Berlin. Angriffe auf Flüchtlingsheime haben sich im vergangenen Jahr verfünffacht – die Aufklärungsquote bleibt jedoch gering

    Die Flüchtlingskrise hat zu einer Polarisierung der Gesellschaft geführt. Eine Folge: Die sogenannte politisch motivierte Kriminalität ist „geradezu explodiert“, wie Innenminister Thomas de Maizière (CDU) am Montag in Berlin beklagte. 2015 nahm sie um 19,2 Prozent auf 38.981 Straftaten zu. Es ist der höchste Wert seit 2001 – seit sie statistisch erfasst werden. Darunter waren 22.960 rechtsmotivierte Delikte (plus 34,9 Prozent) und 9605 linksmotivierte Straftaten (plus 18,3 Prozent).

    Die Zahl der Angriffe auf Asylunterkünfte hat sich von 199 auf 1031 mehr als verfünffacht. „Auch das hat es in dieser Form noch nicht gegeben“, so de Maizière. Eine Entspannung sei nicht zu erwarten. Im ersten Quartal 2016 zählten die Behörden schon wieder 347 solcher Attacken. Die Kriminalitätsstatistik, die de Maizière und der Vorsitzende der Innenministerkonferenz, der Saarländer Klaus Bouillon (CDU), vorstellten, stand im Zeichen der Flüchtlingskrise. Die Fakten:

    Illegale Einreisen

    2015 gab es 402.741 ausländerrechtliche Verstöße gegen das Aufenthalts- oder Asylrecht, kurz gesagt: illegale Einreisen. Sie machten 6,4 Prozent aller Straftaten aus. Davon abgesehen, liegt die Zahl der Straftaten mit 5,927 Millionen auf dem Niveau der Vorjahre.

    Angriffe auf Flüchtlingsheime

    Von den Angriffen auf Asylantenheime waren neun von zehn rechtsmotiviert. Die Polizei verzeichnet vier versuchte Tötungsdelikte (2014: 1), 60 Körperverletzungen (13), 94 Brandstiftungen (sechs) und acht Sprengstoffdelikte (vier). Gerade der Anstieg der Brandanschläge von sechs auf 94 ist extrem. Die Täter sind überwiegend männlich, 18 bis 30 Jahre alt, leben im Umkreis von 20 Kilometern vom Tatort und waren zu 44 Prozent vorher noch nie polizeilich aufgefallen. Die Aufklärungsquote liegt bei 26 Prozent.

    Mehr Hasskriminalität

    Fremdenfeindliche Straftaten im Bereich Hasskriminalität legten um mehr als 116 Prozent zu. Angriffe auf bestimmte Gruppen, etwa religiöse, stiegen um fast 60 Prozent.

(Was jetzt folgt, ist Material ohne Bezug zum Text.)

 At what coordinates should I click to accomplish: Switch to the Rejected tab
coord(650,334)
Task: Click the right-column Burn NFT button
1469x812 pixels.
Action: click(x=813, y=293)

    Gewalt von links und rechts

    Die allgemeine Gewaltkriminalität liegt unverändert hoch bei 181.386 Straftaten. In der rechten und linken Szene ist sie allerdings erneut um 30 Prozent auf 4400 Fälle gestiegen.

    Aufklärungsquote

    Die Aufklärungsquote ist am schlechtesten bei Diebstählen, bei Wohnungseinbrüchen beträgt sie 14,1 Prozent. Tötungsdelikte werden zu 94,8 Prozent aufgeklärt. Die zwei Millionen Tatverdächtigen sind zu 75 Prozent Männer. 27 Prozent sind Ausländer (555.820 nach 492.610 im Jahr 2014). Bei sexuellem Missbrauch von Kindern, Sachbeschädigung, Wirtschaftskriminalität und Rauschgiftdelikten überwiegen deutsche Täter.

    Dauerproblem: Einbrüche

    41,9 Prozent aller Straftaten sind Diebstahlsdelikte. „Besondere Sorge“ bereitet de Maizière die Zahl der Wohnungseinbrüche, die 2015 um 9,9 Prozent (167.136 Fälle) zulegte. Als Täter kämen vor allem zwei Gruppen infrage: Zufallskriminelle sowie internationale Banden, vor allem aus Bulgarien, Rumänien und Georgien.

    Erfolge und Misserfolge

    Einen Zuwachs gibt es bei Ladendiebstahl (plus 7,1 Prozent auf 391.402 Fälle) und Taschendiebstahl (plus sieben Prozent auf 168.142 Fälle) – abgenommen haben Sachbeschädigung (minus vier Prozent auf 577.017 Fälle) und Wirtschaftskriminalität (minus 3,5 Prozent). Auch Sexualdelikte und Jugendkriminalität sind rückläufig.